Australian hospitals have now experienced the first wave of pandemic H1N1 influenza during a southern hemisphere winter. Patients admitted to Australian hospitals with suspected pandemic influenza during this period were identified by use of approved national clinical diagnostic criteria.1 However, the imprecise nature of clinical diagnosis limited the ability of hospitals to isolate infectious patients effectively before the laboratory confirmation of infection (which typically takes a minimum of 48 h).
Concern about our reliance on these criteria to isolate potentially infectious patients led us to analyse our early experience with pandemic influenza at the two teaching hospitals in the Gold Coast region of Queensland. We collected nasopharyngeal and throat specimens and reviewed clinical and laboratory data on all 346 patients admitted to the hospitals with acute respiratory disease during the period from May 24 to Aug 16, 2009. Pandemic H1N1 influenza virus RNA was detected in specimens collected from 106 of 346 patients (31%).
On the basis of our experience, we compared the performance of Australian clinical diagnostic criteria1 with those of WHO,2 the US Centers for Disease Control and Prevention (CDC),3 and the UK Health Protection Agency4 (HPA; table). We make the following observations:
  • Criteria that rely on documented fever (eg, those of WHO and CDC) sacrifice sensitivity for specificity. In our recent experience, 41 of 106 admitted patients (39%) with laboratory-confirmed pandemic influenza did not have any temperature recorded above 37·8°C at any stage during their admission. Such criteria are simply not sensitive enough to support good hospital infection control practice.
  • Criteria that include a “history” of fever and respiratory symptoms rather than a documented fever (eg, those of the HPA and the Australian Government Department of Health and Ageing) are adequately sensitive to the diagnosis of pandemic influenza.

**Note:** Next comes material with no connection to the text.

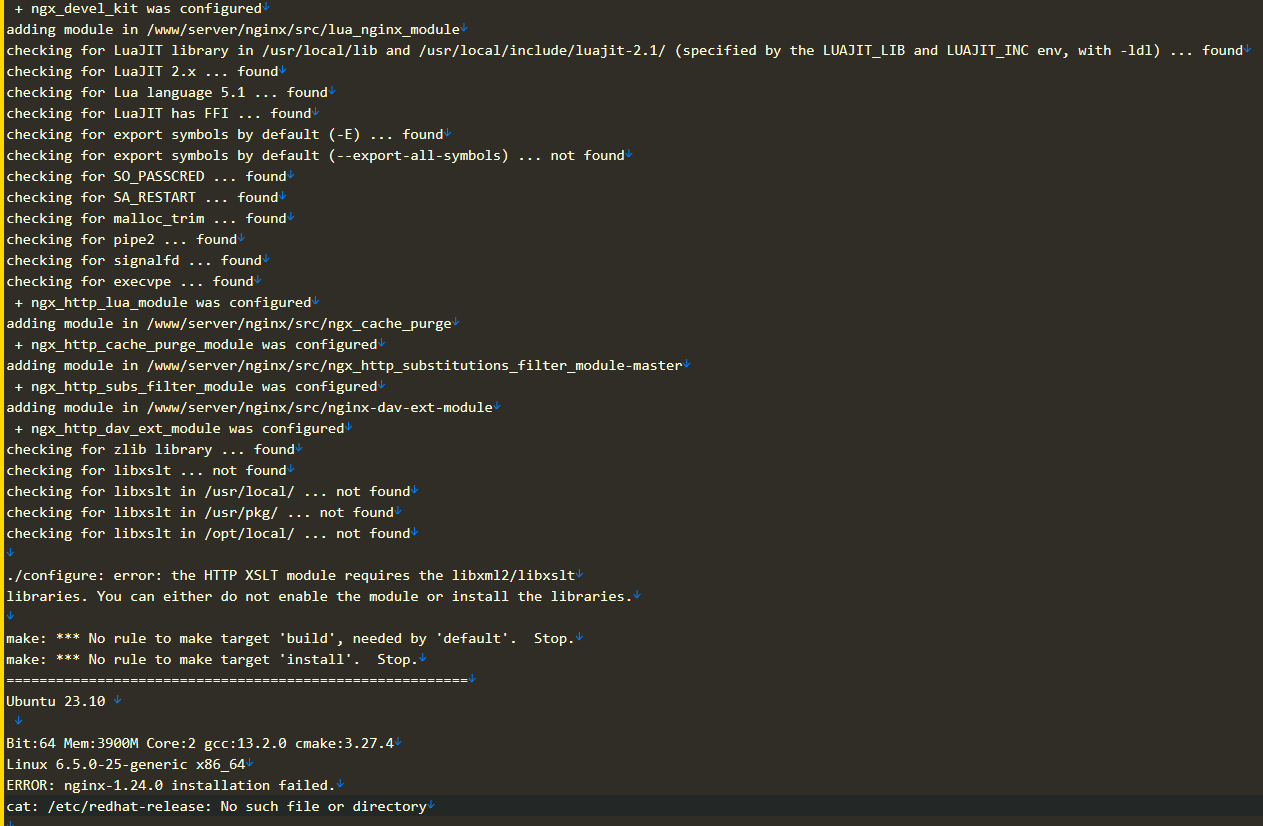Click the 'Ubuntu 23.10' text line

56,701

However, the resulting lack of specificity overwhelmed the ability of our hospitals to isolate suspected cases and resulted in cohorting of infected cases with wrongly suspected cases.
  • Age seems to be a useful criterion by which to discriminate pandemic influenza (H1N1) from other causes of acute respiratory disease necessitating hospital admission. Only four of 106 patients admitted with the infection were older than 65 years in our population. 80 (33%) of 240 patients admitted with acute respiratory disease not due to pandemic influenza were older than 65 years.
Given the limitations of existing criteria, we have adopted a modified approach with better sensitivity and specificity for the purpose of isolating patients admitted to hospital during the pandemic: age less than 65 years and history suggestive of fever and cough or sore throat.
We declare that we have no conflicts of interest.